Yes, workers who are on the job for 30 days will be covered by a union contract for the duration of the project, and that is in order to ensure they are paid union wages, receive union benefits and have access to union training and safety programs.

Union membership ensures workers doing the same job at the same level get the same wage, and that’s fair. Furthermore, union coverage cannot be used as an organizing tool. Non-union contractors working on the project remain non-union throughout and upon completion of the project.

Critics of CBAs always turn to the Vancouver Island Highway project, which was built under a Project Labour Agreement (PLA), as evidence that CBAs do not work.

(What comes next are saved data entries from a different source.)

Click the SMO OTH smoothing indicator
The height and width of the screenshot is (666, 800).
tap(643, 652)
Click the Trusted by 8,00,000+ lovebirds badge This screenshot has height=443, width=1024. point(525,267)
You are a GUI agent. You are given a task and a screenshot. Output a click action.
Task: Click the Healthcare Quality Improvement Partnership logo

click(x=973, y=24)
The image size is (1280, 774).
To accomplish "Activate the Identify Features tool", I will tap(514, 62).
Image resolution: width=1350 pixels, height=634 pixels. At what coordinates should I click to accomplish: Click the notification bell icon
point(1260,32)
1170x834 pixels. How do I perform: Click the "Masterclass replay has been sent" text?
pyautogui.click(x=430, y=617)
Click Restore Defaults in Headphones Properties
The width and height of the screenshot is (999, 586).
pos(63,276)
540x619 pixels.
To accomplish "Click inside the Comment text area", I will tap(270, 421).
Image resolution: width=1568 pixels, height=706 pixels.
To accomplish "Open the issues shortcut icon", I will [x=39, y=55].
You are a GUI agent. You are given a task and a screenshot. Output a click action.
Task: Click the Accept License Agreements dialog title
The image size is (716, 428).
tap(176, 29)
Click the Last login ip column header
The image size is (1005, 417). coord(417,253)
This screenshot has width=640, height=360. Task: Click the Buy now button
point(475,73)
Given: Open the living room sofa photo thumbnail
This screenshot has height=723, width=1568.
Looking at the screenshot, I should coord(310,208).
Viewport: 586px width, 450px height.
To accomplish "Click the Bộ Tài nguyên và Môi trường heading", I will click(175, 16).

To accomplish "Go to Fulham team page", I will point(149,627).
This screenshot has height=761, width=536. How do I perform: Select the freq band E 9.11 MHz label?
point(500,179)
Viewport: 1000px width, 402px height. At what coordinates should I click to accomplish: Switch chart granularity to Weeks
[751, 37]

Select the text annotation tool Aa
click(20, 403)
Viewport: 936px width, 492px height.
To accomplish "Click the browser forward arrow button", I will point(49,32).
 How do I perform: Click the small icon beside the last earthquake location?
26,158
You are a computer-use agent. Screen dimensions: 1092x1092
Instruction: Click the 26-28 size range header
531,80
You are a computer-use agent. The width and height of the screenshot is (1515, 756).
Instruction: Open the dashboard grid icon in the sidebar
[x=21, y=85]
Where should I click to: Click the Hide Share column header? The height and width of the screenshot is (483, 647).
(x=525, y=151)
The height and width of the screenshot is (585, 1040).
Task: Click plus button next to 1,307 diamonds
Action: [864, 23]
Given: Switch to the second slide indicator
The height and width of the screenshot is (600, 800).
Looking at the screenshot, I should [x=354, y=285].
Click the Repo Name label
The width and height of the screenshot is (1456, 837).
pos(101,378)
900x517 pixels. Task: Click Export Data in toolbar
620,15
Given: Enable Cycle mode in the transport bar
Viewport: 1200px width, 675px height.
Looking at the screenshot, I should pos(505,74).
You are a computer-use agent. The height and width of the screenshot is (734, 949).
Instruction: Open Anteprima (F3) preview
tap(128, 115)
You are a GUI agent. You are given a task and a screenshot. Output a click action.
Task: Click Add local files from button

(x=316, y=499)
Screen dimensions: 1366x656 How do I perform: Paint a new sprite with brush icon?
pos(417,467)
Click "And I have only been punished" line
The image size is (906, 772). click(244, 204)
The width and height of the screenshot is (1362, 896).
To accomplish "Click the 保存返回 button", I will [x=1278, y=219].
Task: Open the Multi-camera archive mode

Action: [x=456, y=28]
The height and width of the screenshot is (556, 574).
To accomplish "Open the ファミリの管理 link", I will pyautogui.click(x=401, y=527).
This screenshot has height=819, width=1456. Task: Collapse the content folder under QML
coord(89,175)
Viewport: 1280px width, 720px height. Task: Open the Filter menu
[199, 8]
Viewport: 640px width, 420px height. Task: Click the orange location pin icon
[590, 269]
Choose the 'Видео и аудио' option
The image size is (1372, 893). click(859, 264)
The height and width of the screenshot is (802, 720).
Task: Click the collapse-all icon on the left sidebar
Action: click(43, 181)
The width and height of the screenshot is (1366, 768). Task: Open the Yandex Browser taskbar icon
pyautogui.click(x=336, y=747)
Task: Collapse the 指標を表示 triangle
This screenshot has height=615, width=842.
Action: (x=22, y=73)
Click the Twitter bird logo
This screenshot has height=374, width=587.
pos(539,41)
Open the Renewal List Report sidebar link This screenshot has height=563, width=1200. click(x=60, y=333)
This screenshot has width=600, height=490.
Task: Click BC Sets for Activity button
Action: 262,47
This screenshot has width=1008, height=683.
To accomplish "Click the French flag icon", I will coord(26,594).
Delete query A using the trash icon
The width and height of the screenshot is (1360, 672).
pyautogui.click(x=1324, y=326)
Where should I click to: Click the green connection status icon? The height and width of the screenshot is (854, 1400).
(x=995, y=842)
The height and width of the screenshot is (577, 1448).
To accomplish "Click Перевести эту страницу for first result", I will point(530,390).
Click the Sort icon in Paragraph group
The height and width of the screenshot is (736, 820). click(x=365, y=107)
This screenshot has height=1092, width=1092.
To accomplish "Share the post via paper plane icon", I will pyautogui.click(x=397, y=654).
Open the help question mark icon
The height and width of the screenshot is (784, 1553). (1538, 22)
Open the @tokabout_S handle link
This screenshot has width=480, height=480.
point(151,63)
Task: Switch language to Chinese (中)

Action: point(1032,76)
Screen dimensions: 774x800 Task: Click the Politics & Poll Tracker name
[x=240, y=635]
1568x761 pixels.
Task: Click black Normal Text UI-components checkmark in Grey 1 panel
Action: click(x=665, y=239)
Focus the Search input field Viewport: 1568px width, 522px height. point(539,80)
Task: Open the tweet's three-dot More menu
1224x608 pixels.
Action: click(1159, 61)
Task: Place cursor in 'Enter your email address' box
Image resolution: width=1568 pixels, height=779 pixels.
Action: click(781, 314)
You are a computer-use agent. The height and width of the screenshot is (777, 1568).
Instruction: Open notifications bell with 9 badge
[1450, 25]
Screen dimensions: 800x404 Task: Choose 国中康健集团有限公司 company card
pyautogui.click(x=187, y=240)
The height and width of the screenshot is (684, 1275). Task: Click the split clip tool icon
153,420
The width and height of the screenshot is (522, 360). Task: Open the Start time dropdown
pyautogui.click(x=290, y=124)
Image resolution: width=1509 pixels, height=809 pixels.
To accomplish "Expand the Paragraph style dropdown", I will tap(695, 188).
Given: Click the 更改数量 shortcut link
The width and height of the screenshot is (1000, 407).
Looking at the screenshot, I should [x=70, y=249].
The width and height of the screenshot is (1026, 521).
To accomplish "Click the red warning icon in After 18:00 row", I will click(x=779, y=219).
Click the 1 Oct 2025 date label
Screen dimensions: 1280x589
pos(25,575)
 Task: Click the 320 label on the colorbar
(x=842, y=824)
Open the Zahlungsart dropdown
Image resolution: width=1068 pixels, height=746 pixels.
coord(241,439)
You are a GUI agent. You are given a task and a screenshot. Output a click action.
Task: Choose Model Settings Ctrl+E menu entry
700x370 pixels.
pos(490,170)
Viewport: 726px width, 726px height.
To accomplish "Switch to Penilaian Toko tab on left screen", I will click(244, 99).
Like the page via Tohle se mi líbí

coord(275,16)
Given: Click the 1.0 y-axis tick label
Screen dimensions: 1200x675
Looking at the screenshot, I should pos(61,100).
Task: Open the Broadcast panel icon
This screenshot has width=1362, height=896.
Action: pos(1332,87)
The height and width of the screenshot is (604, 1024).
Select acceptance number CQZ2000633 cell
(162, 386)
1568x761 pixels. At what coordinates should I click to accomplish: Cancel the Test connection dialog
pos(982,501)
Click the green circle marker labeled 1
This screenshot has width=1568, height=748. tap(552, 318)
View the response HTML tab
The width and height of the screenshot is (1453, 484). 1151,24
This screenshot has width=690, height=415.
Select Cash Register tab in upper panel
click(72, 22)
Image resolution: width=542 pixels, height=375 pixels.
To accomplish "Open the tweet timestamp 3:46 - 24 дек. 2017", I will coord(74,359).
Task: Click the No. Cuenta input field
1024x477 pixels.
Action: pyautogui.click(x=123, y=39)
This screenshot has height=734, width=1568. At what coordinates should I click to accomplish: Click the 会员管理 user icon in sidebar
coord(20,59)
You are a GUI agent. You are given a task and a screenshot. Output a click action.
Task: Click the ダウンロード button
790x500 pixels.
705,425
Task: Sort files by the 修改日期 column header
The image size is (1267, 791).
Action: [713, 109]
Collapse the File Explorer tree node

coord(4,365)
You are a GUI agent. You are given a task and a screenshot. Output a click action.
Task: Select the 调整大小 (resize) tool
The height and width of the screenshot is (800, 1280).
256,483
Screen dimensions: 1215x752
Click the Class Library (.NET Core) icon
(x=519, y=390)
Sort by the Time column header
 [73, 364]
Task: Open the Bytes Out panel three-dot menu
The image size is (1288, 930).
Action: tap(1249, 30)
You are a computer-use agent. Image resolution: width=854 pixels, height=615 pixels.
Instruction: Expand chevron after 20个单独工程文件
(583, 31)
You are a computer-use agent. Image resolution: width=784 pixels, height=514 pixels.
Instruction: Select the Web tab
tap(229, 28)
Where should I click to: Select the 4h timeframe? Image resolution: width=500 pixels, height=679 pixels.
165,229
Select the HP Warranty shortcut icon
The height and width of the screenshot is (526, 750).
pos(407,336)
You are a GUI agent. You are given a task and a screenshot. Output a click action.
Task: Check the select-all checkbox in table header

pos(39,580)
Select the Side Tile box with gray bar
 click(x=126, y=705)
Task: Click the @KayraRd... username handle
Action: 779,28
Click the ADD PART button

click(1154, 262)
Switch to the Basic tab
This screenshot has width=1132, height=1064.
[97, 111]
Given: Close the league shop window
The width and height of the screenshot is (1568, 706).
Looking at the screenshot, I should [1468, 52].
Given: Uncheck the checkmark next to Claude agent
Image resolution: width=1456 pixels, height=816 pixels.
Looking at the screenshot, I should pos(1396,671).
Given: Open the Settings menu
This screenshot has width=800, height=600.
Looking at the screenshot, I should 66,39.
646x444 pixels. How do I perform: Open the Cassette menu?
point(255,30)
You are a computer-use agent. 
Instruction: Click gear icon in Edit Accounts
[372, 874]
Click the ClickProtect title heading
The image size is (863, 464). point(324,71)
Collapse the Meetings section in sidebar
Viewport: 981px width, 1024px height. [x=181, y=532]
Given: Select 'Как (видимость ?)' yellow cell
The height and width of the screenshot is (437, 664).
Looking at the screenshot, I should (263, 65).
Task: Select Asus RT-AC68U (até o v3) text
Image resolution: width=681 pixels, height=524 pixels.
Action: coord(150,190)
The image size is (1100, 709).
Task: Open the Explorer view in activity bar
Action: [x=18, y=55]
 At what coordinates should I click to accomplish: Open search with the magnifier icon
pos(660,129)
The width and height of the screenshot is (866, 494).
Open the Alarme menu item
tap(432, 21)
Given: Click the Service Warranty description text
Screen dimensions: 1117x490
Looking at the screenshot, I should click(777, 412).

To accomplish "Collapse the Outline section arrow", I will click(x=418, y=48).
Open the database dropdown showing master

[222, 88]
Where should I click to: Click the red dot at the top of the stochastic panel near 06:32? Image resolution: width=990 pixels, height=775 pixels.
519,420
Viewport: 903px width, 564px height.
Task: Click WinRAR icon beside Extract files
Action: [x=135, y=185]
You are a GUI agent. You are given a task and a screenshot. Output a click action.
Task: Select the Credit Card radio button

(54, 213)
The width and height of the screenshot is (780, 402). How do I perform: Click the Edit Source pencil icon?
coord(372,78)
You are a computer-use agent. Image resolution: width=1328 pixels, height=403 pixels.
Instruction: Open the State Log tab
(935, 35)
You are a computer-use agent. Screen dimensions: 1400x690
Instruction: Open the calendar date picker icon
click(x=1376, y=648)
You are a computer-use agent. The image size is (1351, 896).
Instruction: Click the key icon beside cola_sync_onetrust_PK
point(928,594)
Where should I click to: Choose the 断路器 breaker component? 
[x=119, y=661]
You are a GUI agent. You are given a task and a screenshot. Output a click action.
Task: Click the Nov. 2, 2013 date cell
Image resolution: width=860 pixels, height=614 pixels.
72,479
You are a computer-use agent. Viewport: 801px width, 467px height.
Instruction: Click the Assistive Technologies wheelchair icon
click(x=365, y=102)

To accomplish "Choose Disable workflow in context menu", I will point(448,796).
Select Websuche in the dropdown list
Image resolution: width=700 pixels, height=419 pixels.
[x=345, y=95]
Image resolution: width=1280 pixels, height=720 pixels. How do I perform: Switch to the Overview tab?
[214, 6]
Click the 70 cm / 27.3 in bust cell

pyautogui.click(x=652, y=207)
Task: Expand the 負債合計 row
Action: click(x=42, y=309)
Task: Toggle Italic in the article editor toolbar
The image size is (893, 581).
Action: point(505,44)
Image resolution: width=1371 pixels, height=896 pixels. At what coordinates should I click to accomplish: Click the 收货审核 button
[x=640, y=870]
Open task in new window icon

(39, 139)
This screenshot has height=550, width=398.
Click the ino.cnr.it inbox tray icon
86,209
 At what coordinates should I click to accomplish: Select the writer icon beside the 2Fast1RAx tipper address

They cite an old Vancouver Board of Trade (VBT) paper written in 1994, six years before the Island Highway was even finished. The VBT report was hyperbole, pure and simple. It projected the PLA would increase costs when in fact the B.C. auditor general found the project to be “good value for money spent.”

While we’re on the topic of the Island Highway, it’s worth noting that bid competition increased from an average of 3.7 bids on traditional tendering to over six bids on the Island Highway. That certainly challenges the notion that these sorts of construction frameworks reduce competition.

And in terms of increased costs, well, it can’t get much worse than the low-bid, open-shop construction model the BC Liberals have favoured for the past 16 years.

The B.C. portion of the Evergreen line was budgeted at $410 million; final cost was $586 million, representing a 43 per cent increase.

The South Fraser Perimeter Road was budgeted at $635 million; final cost to us was $899 million, representing a 42 per cent increase.

The Vancouver Convention Centre was budgeted at $495 million; final cost to us was $841 million, representing a whopping 70 per cent increase.

And the Port Mann Bridge was budgeted at $2.3398 billion; final cost to us was $3.3 billion, representing a 41 per cent increase.

You don’t have to take my word for the advantages of CBAs as a public construction framework — not when there is so much academic research already out there.

UC Berkeley looked at PLAs and bidding outcomes in the case of college construction in California and found that “PLAs do not reduce the number of bidders nor do they raise costs.”

That’s why companies in California are turning to these agreements on major projects, like the $14 billion modernization project at Los Angeles Airport.

Then there is the report prepared for the Institute of Fiscal Studies and Democracy at the University of Ottawa, which found that CBAs provide a unique opportunity to “do double and even triple duty generating economic, social and human capital while improving environmental outcomes.”

And just this month, a new report examining Minnesota’s prevailing wage law and its impact on construction costs found that prevailing wages keep construction costs stable, boost the economy, and that state’s Prevailing Wage Act “is the best deal for taxpayers.”

CBAs build stronger communities. Those are the facts and that is for the record.